Reescribe solo las líneas que van desde la que contiene "Task: Tap the word Feature" hasta la que contiene "Action: click(447, 164)", ambas incluidas. Suma 96 a cada número de las coordenadas que figuran en las respuestas y deja el resto de cada línea sin cambios.
=====
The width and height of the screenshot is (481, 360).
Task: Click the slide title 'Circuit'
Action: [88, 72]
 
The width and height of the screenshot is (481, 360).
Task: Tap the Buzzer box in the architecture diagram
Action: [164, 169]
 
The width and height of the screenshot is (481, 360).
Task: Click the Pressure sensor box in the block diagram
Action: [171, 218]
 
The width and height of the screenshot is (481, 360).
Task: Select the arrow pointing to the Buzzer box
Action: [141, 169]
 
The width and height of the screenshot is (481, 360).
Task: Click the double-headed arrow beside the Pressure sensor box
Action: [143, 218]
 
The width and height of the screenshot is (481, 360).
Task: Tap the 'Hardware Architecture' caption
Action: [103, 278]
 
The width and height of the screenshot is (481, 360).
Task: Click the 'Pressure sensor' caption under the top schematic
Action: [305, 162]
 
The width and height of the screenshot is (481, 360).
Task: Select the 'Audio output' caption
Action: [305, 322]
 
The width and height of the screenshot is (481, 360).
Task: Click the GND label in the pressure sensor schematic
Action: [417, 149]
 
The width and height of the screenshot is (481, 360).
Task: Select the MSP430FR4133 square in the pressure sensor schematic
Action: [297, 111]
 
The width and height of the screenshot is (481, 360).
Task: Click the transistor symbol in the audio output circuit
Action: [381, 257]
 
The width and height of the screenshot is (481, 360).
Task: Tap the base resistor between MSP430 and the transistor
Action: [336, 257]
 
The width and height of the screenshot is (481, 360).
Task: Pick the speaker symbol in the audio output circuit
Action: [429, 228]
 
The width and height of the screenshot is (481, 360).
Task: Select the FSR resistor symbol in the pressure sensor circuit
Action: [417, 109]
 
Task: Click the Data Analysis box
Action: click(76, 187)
=====
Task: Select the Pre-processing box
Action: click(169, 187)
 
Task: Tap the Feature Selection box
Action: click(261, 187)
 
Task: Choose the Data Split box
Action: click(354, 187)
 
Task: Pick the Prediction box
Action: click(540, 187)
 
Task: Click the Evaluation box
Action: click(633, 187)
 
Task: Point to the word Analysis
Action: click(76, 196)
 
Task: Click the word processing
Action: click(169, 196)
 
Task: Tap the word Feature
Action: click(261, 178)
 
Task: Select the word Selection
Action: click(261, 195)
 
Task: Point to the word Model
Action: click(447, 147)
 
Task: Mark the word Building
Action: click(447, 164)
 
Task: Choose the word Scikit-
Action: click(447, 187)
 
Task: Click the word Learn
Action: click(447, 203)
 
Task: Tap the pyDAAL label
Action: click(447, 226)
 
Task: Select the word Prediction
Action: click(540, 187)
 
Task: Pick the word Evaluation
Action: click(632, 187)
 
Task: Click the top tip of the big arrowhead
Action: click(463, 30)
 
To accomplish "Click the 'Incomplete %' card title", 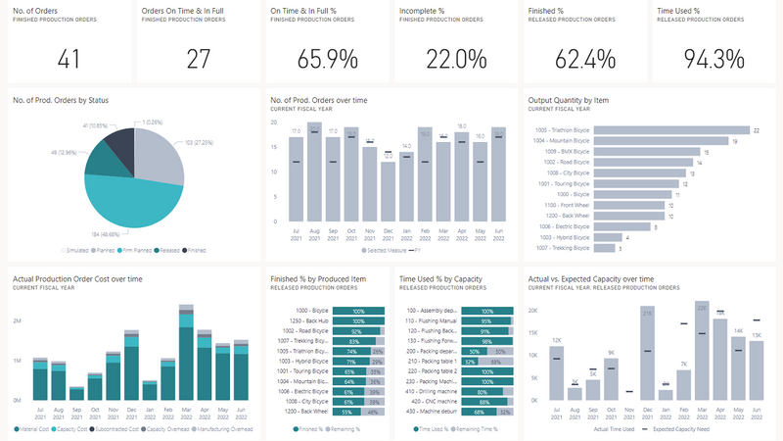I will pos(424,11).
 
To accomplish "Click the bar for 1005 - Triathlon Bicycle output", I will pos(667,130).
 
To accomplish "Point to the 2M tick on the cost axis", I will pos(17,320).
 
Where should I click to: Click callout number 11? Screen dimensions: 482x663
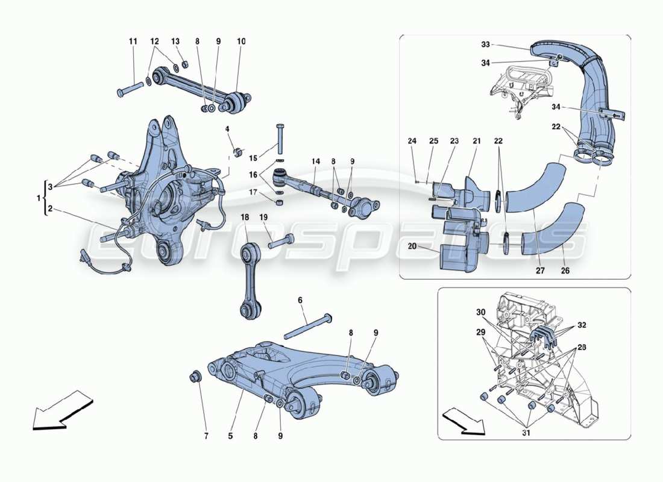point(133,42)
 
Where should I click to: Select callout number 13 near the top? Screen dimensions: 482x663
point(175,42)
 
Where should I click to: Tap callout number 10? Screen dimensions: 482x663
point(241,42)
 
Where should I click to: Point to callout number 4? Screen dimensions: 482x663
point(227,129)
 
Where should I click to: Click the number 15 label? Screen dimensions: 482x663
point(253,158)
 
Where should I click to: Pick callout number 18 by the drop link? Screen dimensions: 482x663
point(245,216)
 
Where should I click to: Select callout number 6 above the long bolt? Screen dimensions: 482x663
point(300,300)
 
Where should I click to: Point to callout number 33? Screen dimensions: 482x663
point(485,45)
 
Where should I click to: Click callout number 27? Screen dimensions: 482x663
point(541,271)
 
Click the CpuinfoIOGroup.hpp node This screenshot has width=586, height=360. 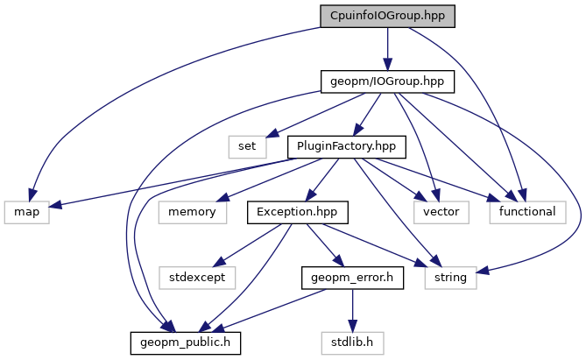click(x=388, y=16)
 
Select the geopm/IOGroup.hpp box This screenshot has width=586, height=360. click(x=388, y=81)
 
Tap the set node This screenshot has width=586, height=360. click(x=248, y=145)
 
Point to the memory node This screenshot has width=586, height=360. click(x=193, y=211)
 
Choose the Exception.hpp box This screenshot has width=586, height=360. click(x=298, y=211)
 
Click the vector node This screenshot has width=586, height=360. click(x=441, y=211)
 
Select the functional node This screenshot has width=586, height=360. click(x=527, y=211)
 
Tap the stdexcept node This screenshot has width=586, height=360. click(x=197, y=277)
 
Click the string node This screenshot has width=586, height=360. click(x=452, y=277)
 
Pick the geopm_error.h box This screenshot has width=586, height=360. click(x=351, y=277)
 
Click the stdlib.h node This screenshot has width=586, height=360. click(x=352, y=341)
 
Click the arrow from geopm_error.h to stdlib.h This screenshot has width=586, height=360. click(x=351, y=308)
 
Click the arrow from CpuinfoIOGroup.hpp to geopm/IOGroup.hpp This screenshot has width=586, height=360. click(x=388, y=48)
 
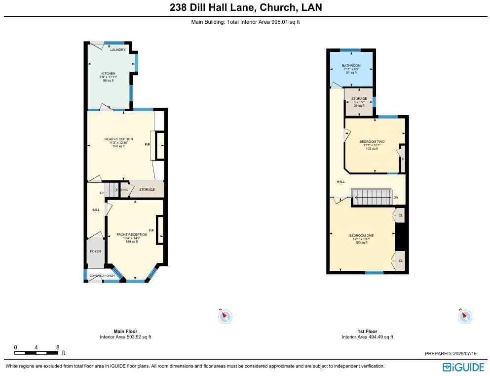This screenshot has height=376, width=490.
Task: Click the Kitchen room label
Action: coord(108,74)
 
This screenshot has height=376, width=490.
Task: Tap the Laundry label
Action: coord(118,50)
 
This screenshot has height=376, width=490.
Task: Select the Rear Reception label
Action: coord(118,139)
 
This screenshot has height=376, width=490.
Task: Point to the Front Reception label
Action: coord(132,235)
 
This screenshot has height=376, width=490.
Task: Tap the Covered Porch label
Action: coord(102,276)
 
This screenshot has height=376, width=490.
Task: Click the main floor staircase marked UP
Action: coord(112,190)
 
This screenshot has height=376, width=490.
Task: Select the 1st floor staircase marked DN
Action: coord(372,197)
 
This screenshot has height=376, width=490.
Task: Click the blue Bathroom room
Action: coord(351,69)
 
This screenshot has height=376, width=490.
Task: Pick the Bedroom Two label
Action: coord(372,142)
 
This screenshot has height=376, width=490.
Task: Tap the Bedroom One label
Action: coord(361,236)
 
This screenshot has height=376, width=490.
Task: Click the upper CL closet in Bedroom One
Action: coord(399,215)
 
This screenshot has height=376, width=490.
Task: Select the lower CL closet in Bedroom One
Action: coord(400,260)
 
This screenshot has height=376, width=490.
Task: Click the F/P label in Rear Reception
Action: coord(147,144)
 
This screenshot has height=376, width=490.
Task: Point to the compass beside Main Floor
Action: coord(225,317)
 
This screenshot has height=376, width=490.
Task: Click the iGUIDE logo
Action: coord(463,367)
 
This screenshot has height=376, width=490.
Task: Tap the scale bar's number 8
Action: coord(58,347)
=====
RESPUESTA DEL EJERCICIO:
Task: Tap the word Feature
Action: click(357, 274)
 
Task: Select the word Selection
Action: click(357, 291)
 
Task: Point to the word Model
Action: click(543, 243)
 
Task: Mark the word Building
Action: click(543, 260)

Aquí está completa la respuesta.